====== Records supplied ======

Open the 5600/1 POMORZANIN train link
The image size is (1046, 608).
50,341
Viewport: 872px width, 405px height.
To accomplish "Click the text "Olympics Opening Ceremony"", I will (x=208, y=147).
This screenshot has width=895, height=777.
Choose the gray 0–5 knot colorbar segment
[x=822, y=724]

======
====== Records supplied ======

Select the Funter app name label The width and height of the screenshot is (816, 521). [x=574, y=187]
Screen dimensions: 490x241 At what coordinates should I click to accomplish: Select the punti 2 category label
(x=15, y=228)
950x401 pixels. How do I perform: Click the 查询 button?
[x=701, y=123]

======

- [Problem requirements]
Copy out the records starting at the line containing "Open the 5600/1 POMORZANIN train link" and ending at the line containing "[x=822, y=724]", reproducing each line as it appears.

- [In response]
Open the 5600/1 POMORZANIN train link
The image size is (1046, 608).
50,341
Viewport: 872px width, 405px height.
To accomplish "Click the text "Olympics Opening Ceremony"", I will (x=208, y=147).
This screenshot has width=895, height=777.
Choose the gray 0–5 knot colorbar segment
[x=822, y=724]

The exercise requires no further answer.